**WHAT TO WORK ON:**
Print every line below that comes at or after the line containing "You are a computer-use agent. The", exactly as written.

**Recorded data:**
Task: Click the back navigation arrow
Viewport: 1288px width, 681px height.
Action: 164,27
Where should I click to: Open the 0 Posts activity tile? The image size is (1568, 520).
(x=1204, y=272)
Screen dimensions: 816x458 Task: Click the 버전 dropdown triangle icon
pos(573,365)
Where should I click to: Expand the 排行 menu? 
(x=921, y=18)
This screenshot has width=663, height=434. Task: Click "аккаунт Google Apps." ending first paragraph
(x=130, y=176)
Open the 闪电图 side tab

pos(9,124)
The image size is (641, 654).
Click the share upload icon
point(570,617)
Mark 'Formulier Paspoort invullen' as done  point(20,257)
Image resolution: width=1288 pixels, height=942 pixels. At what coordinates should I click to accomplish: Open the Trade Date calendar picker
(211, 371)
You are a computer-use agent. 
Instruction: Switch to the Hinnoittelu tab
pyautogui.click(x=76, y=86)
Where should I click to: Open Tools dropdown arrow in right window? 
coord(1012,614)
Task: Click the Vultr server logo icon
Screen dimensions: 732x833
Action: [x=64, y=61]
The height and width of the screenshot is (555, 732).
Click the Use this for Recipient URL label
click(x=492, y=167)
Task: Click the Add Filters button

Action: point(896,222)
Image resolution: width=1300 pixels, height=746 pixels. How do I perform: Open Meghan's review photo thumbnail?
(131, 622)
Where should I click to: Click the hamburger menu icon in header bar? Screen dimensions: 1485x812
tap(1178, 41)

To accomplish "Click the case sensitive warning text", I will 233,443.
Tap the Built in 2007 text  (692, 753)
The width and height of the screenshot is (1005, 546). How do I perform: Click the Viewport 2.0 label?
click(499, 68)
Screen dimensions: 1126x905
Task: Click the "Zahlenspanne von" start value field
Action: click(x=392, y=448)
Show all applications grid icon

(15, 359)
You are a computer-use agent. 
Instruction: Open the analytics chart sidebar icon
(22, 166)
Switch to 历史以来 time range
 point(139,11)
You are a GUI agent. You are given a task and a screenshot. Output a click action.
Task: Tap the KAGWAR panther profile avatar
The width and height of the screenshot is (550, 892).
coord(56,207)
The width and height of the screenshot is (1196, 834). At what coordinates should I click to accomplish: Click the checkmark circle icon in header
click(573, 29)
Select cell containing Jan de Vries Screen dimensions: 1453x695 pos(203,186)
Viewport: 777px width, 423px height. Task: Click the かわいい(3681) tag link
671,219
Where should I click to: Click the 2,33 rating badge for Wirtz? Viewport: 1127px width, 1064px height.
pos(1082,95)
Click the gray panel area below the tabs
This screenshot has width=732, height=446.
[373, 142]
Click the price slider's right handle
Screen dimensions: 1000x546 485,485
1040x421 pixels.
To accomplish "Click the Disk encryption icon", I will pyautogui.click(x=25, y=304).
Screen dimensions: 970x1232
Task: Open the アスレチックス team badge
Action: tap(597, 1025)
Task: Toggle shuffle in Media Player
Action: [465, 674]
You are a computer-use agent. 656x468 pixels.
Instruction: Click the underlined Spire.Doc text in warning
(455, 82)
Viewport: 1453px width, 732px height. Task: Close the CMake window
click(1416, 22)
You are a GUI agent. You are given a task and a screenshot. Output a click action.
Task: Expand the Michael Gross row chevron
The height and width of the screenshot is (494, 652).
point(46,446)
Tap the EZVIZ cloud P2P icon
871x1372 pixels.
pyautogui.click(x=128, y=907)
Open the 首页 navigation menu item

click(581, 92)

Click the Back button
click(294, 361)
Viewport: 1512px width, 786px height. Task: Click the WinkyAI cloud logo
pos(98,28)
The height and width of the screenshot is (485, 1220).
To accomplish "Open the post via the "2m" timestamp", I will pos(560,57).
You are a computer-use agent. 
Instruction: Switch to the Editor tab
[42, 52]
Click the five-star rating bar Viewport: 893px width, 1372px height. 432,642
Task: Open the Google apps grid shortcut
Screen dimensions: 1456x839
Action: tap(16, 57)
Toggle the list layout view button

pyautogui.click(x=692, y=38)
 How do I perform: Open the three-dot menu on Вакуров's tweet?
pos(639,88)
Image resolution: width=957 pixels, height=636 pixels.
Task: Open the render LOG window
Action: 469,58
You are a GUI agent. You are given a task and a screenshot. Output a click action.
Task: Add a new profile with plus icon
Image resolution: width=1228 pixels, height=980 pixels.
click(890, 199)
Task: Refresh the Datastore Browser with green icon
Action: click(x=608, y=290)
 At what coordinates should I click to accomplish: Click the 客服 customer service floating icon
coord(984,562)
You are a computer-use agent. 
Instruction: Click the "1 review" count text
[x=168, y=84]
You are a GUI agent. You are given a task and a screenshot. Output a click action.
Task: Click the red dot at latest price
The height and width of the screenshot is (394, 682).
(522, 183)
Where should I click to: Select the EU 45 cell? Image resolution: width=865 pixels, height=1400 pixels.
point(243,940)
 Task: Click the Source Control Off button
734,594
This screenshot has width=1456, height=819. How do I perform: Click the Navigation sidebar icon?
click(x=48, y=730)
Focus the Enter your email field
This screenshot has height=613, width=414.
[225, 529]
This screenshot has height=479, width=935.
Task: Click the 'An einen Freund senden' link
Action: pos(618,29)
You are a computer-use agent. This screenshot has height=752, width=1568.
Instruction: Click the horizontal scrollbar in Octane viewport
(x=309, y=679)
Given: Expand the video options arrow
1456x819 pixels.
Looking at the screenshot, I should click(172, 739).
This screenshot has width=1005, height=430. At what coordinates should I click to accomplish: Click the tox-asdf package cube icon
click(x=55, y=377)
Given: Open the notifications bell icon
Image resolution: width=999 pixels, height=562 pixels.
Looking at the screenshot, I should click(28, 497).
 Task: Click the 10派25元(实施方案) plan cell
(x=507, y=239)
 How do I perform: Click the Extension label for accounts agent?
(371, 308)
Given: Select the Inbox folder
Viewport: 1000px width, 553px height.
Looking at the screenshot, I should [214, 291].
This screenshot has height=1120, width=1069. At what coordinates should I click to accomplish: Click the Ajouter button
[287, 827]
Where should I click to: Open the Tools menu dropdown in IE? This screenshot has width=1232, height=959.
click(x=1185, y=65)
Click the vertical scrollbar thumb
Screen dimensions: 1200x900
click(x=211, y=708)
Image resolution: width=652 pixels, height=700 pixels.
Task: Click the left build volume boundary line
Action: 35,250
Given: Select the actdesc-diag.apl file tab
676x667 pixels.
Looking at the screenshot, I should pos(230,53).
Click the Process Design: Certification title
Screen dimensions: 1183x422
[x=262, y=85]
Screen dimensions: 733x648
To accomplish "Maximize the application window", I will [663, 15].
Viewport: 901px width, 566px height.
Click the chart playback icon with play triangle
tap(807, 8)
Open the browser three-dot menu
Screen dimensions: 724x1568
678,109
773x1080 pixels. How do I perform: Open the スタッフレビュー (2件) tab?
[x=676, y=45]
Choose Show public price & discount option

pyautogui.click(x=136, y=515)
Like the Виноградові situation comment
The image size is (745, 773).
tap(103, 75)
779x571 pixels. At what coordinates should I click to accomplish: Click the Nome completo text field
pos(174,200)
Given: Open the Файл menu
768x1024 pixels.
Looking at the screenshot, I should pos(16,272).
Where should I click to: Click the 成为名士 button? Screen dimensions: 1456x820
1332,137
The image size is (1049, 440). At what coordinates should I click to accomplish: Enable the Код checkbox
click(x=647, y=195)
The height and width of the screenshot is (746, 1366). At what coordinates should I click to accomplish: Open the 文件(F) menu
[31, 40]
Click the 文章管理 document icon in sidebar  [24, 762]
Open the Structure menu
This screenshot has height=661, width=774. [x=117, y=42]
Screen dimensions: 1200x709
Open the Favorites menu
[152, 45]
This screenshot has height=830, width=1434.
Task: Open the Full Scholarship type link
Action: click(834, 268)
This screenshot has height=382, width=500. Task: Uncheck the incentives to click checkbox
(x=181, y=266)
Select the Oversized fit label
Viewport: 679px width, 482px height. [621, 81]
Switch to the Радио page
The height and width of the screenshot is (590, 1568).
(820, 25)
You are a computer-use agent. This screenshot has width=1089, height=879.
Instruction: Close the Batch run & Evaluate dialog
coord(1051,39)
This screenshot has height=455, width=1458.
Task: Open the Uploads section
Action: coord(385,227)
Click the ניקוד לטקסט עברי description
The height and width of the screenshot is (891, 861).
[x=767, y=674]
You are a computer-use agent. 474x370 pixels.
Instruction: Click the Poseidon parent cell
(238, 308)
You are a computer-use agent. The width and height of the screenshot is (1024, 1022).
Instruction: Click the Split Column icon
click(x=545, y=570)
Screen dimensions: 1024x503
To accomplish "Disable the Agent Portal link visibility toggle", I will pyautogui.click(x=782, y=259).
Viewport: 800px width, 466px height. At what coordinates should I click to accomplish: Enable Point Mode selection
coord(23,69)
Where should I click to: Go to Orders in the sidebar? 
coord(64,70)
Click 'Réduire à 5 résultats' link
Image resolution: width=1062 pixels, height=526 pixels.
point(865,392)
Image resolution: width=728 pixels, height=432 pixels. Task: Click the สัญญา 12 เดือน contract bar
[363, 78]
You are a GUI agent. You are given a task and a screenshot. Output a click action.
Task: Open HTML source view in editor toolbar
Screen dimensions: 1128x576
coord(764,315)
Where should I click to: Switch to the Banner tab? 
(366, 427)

**RESULT FOR THIS TASK:**
You are a computer-use agent. The width and height of the screenshot is (1024, 1022).
Instruction: Click the Split Column icon
click(x=545, y=570)
Screen dimensions: 1024x503
To accomplish "Disable the Agent Portal link visibility toggle", I will pyautogui.click(x=782, y=259).
Viewport: 800px width, 466px height. At what coordinates should I click to accomplish: Enable Point Mode selection
coord(23,69)
Where should I click to: Go to Orders in the sidebar? 
coord(64,70)
Click 'Réduire à 5 résultats' link
Image resolution: width=1062 pixels, height=526 pixels.
point(865,392)
Image resolution: width=728 pixels, height=432 pixels. Task: Click the สัญญา 12 เดือน contract bar
[363, 78]
You are a GUI agent. You are given a task and a screenshot. Output a click action.
Task: Open HTML source view in editor toolbar
Screen dimensions: 1128x576
coord(764,315)
Where should I click to: Switch to the Banner tab? 
(366, 427)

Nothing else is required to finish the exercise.